Profilo saramattioli
Sara Mattioli (1982) sta per laurearsi a Cesena presso la Facoltà di Architettura con una laurea sul possibile recupero degli Anfiteatri romani. Collabora con alcuni studi tecnici ed è risultata finalista nel concorso ‘Nuove identità per il centro storico di Cesena’ al quale ha partecipato con un lavoro intitolato ‘Itinerari di pietra’.

Tra le rovine di Christopher Woodward

Premono sui nostri ricordi come irraggiungibili miraggi le rovine raccontate da Christopher Woodward nel volume uscito per i tipi di Guanda "Tra le rovine".

Così quello riportato dal libro non è un semplice viaggio attraverso le rovine dei monumenti, quanto piuttosto il racconto indiretto di esperienze vissute da altri, illustri viaggiatori. Il volume è infatti animato dall'evocazione di scrittori che attraverso le loro pagine hanno saputo restituire la sensazione di un rapporto privato con le rovine dei monumenti legati all'immaginario collettivo.

Da Charles Dikens, che descrive il Colosseo come una rovina dal fascino insuperabile, a Giuseppe Tomasi di Lampedusa, il quale nel romanzo Il Gattopardo rappresenta un mondo che oggi è visibile solo attraverso i suoi resti.

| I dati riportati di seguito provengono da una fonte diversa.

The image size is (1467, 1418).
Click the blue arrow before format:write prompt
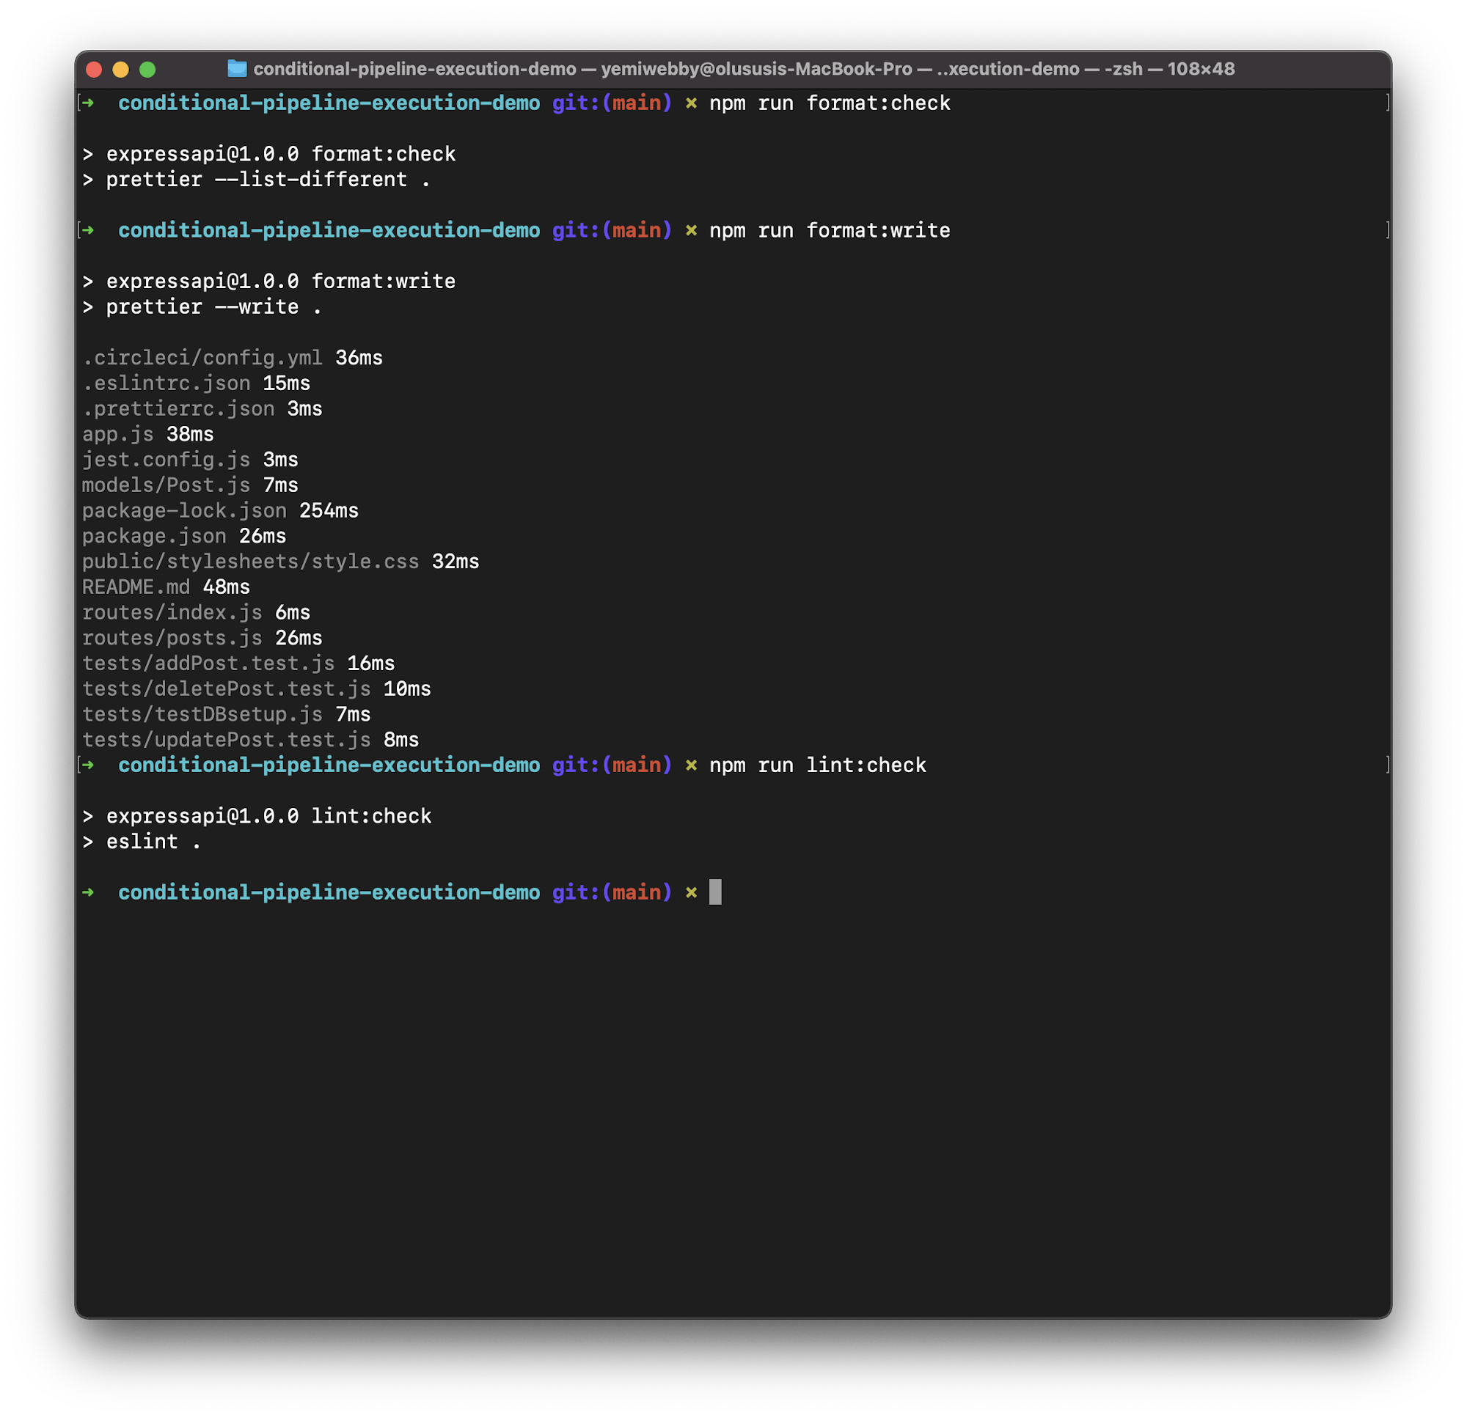click(88, 230)

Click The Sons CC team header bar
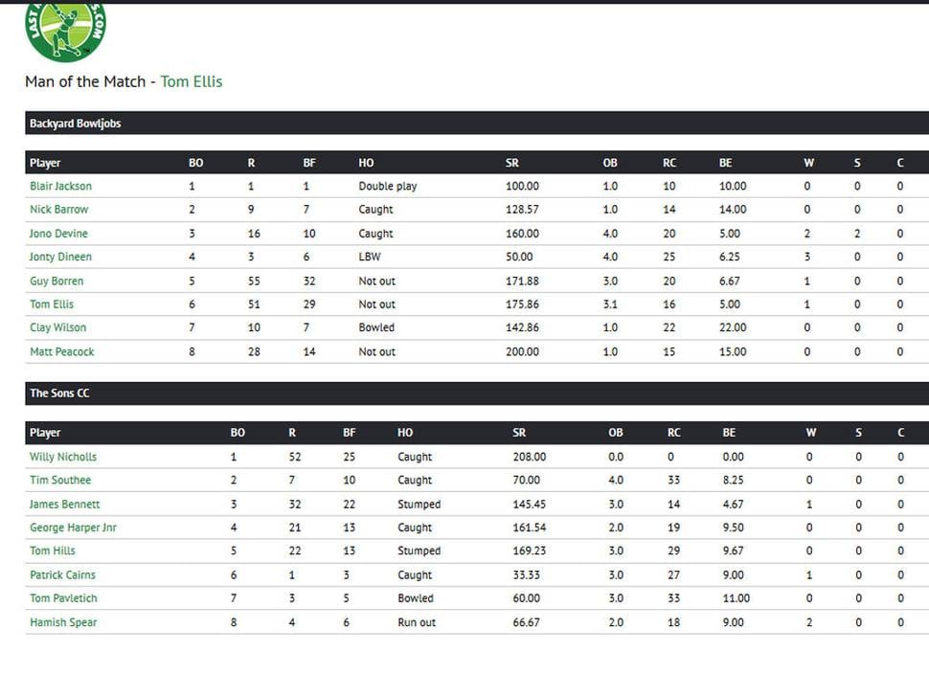click(x=477, y=393)
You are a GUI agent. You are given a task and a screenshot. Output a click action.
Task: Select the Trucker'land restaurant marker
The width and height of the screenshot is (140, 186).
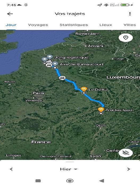pos(101,110)
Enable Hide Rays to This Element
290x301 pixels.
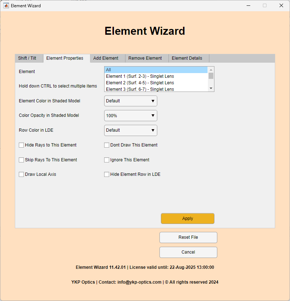[x=21, y=145]
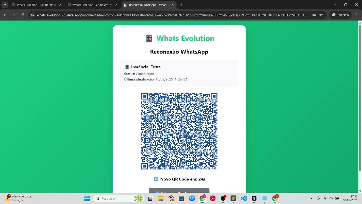
Task: Open a new browser tab
Action: pos(181,5)
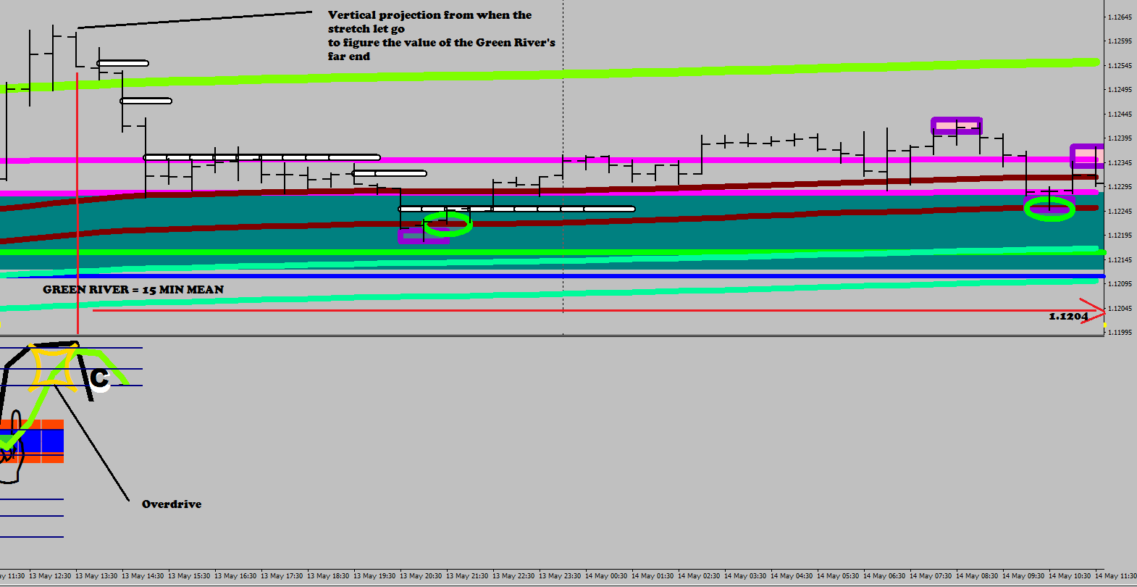Select the "1.1204" text label

(x=1067, y=317)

Il terremoto del 1986 ha distrutto il Palazzo di Santa Margherita, dove si erano svolte le vicende dei protagonisti del romanzo di Lampedusa. Ciononostante è ancora possibile rivedere quei luoghi, resi imperituri dal racconto letterario, leggendo Il Gattopardo, il romanzo che nelle sue pagine aveva già annunciato come tutto sarebbe cambiato affinché tutto rimanesse come prima. E' l'arte che trova nella letteratura il suo completamento ideale.

Non si può del resto scrivere del libro di Woodward senza citare i nomi dei più importanti scrittori dell'Ottocento e del Novecento che hanno fondato sulla letteratura di viaggio la fortuna della propria carriera letteraria. Parliamo senz'altro di George Byron: ereditò un'abbazia duecentesca nei pressi di Nottingham e, a dispetto dei suoi viaggi in Grecia, furono le nebbie che avvolgevano quella diroccata abbazia inglese – ci racconta Woodward - a fare di lui un poeta.

Si sa inoltre che in molti si sono lasciati ispirare dal fascino evocato dalle rovine di monumenti più o meno noti, trasferendone le suggestioni e le emozioni nelle storie descritte dai rispettivi romanzi. Flaubert nel suo viaggio tra le piramidi, Goethe e Henry James al Colosseo, solo per citarne qualcuno.

Ha dunque un ruolo consolatorio il libro di Woodward, che in qualche modo indica la strada per una conservazione possibile. Fosse solo nella memoria letteraria che nessuna moda potrà mai polverizzare.